Collected data
*****
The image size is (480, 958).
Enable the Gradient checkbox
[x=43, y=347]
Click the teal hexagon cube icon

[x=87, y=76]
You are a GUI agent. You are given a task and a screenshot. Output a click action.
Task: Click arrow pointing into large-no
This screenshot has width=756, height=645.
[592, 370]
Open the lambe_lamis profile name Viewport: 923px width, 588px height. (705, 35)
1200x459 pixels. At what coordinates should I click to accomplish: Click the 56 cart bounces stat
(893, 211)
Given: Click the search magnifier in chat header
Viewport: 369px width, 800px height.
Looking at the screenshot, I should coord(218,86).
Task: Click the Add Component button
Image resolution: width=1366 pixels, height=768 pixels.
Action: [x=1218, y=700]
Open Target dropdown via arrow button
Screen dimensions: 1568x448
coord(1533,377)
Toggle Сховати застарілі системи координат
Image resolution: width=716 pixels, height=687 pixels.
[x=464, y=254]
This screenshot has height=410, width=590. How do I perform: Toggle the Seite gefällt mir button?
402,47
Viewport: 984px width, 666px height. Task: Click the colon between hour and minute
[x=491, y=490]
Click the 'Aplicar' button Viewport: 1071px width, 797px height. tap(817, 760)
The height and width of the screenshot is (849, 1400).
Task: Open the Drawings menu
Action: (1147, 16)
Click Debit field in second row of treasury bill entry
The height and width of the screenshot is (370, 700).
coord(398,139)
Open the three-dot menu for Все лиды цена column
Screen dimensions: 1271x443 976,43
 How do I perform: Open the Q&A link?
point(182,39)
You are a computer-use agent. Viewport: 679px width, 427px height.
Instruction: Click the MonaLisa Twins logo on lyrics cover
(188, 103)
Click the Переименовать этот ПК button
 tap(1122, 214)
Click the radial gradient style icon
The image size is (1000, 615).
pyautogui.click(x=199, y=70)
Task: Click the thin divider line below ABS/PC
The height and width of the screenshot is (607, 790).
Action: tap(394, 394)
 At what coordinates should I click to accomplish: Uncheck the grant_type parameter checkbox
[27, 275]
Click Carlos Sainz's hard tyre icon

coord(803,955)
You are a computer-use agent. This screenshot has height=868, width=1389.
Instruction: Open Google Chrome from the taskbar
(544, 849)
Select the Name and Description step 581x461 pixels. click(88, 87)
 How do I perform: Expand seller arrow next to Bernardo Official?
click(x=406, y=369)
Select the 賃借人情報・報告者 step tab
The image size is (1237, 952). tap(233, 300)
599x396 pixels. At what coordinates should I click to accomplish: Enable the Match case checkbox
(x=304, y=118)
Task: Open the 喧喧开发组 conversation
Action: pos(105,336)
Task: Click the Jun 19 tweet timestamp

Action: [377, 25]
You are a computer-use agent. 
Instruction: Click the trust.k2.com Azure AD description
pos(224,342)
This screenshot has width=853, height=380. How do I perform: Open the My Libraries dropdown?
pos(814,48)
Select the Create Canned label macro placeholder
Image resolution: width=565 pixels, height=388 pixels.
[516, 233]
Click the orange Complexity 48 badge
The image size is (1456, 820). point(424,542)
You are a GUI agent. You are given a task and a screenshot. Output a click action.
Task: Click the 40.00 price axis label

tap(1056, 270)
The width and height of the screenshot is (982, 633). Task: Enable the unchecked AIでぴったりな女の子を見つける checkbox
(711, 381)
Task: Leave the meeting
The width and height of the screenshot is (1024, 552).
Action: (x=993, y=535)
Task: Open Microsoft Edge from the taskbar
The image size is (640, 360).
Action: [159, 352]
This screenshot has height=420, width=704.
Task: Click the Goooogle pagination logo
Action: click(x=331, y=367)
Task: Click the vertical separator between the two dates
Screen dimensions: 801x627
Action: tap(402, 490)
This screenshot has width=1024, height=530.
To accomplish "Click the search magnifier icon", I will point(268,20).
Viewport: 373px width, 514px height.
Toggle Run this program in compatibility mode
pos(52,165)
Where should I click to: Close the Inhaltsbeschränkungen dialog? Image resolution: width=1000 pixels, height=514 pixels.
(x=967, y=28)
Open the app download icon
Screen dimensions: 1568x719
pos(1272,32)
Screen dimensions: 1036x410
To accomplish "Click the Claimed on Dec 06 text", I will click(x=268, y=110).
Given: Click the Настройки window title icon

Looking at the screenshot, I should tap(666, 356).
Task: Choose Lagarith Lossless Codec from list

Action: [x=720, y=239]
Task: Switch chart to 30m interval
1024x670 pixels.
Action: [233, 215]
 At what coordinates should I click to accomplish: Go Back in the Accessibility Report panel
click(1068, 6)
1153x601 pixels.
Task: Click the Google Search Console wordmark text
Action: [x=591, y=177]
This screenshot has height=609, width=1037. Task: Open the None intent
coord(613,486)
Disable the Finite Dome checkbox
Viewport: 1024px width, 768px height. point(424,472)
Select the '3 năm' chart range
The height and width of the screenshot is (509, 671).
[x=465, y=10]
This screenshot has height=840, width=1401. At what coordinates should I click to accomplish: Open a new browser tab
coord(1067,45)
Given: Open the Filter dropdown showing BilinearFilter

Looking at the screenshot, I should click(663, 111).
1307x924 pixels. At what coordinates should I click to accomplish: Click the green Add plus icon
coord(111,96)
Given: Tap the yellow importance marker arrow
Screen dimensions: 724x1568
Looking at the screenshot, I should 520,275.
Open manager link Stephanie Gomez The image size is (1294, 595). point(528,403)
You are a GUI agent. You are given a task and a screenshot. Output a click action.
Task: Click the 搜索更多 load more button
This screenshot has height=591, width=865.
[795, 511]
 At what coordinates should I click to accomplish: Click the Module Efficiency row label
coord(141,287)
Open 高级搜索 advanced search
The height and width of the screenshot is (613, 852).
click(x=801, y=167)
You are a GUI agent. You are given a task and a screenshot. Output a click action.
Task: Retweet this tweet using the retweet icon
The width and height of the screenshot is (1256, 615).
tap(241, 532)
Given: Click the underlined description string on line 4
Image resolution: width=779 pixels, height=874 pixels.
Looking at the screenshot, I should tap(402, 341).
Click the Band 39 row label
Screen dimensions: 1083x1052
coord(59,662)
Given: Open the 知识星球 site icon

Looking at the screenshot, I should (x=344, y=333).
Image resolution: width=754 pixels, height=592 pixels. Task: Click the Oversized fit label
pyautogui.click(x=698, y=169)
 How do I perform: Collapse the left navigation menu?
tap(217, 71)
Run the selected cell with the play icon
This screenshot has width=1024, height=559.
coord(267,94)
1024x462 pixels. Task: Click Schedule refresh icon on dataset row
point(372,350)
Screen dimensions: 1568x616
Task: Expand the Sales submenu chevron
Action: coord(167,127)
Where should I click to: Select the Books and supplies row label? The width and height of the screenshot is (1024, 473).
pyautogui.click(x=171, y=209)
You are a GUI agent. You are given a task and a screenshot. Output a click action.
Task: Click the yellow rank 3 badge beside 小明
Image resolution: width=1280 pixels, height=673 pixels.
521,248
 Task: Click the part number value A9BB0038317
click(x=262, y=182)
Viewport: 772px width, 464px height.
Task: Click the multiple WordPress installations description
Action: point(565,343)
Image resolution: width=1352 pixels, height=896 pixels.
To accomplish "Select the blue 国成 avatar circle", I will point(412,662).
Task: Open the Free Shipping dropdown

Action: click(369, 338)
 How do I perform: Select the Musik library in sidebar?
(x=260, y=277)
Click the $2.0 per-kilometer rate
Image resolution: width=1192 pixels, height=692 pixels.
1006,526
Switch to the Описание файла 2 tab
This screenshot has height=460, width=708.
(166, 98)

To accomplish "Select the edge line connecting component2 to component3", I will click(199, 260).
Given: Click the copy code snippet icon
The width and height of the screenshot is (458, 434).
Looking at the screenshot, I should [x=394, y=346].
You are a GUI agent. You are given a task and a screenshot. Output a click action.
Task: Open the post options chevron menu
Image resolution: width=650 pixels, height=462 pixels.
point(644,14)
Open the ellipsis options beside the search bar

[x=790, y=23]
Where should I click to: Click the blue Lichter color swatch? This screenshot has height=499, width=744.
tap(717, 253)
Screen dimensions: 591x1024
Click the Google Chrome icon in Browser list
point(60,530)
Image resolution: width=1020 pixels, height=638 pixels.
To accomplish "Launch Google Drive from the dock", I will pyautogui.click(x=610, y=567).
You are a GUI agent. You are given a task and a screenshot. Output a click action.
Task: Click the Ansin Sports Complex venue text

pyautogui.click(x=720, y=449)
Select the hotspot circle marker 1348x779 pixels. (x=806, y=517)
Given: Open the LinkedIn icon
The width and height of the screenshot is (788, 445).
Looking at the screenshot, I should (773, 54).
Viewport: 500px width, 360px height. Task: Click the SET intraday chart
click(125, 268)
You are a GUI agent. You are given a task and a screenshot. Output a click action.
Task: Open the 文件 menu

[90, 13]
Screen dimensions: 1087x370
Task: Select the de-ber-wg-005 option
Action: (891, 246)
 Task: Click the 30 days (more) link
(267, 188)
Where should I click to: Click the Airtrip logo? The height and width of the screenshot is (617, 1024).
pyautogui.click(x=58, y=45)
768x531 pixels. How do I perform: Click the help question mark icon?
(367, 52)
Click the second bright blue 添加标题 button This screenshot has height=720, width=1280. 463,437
*****
Every line containing the string "second" in the entries should be counted; give the resulting number and nothing else.

2